__STUDY MATERIAL__:
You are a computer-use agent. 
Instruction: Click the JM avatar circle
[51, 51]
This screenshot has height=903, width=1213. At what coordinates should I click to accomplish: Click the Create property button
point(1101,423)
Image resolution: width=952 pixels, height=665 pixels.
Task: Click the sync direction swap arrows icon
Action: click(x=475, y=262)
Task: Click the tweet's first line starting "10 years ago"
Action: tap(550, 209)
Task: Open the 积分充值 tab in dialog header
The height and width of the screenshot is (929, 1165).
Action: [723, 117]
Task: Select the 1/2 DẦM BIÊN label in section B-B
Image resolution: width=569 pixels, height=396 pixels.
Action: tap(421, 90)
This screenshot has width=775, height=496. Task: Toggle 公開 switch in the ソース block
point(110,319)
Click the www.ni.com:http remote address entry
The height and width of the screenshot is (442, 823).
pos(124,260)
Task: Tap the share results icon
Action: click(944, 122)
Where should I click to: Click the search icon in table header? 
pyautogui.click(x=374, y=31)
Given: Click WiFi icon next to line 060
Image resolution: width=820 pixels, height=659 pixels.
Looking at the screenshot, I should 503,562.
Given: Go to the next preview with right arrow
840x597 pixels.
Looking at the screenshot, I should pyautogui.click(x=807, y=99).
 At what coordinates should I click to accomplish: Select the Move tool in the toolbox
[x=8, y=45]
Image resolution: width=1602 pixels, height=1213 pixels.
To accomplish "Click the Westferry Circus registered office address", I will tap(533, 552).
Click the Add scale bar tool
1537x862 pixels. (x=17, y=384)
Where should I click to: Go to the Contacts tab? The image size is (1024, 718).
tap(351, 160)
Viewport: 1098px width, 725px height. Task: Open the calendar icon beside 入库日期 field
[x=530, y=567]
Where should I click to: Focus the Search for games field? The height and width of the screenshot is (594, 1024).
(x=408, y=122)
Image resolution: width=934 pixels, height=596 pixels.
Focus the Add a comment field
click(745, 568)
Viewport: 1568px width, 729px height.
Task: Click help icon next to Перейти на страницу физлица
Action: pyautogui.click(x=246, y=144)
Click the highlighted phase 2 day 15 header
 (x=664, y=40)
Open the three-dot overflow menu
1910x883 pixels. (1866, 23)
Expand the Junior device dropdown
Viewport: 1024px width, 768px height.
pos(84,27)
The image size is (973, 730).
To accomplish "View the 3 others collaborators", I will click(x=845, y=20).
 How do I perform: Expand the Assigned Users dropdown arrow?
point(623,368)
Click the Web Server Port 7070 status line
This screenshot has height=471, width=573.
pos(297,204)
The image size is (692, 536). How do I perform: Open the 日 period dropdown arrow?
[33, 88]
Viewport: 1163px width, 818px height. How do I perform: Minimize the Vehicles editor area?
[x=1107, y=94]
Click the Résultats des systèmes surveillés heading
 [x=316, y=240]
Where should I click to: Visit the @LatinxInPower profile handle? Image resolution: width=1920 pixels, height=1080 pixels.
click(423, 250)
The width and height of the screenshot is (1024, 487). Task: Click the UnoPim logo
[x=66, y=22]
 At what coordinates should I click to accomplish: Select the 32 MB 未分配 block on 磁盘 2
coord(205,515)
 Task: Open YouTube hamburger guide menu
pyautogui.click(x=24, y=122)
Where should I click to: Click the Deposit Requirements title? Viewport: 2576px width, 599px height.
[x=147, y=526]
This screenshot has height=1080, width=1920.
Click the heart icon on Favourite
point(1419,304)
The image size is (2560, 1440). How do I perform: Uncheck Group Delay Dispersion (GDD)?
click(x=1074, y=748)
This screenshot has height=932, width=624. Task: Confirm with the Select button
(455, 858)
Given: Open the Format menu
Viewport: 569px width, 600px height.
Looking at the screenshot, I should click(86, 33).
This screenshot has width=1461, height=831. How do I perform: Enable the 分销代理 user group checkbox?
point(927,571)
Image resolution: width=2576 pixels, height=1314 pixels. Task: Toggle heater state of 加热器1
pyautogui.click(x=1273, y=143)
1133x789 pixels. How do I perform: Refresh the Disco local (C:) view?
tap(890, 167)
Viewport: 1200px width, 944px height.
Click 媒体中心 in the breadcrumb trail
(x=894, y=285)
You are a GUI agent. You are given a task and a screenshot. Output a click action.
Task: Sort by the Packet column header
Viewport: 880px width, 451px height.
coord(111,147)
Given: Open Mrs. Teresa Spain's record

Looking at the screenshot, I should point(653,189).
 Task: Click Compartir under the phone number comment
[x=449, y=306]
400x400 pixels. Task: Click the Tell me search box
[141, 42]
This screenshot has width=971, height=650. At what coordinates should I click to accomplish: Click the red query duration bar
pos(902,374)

__ACTION ITEM__:
Say how many lines of the records contain the word "agent", and give no other output.

__ANSWER BOX__:
2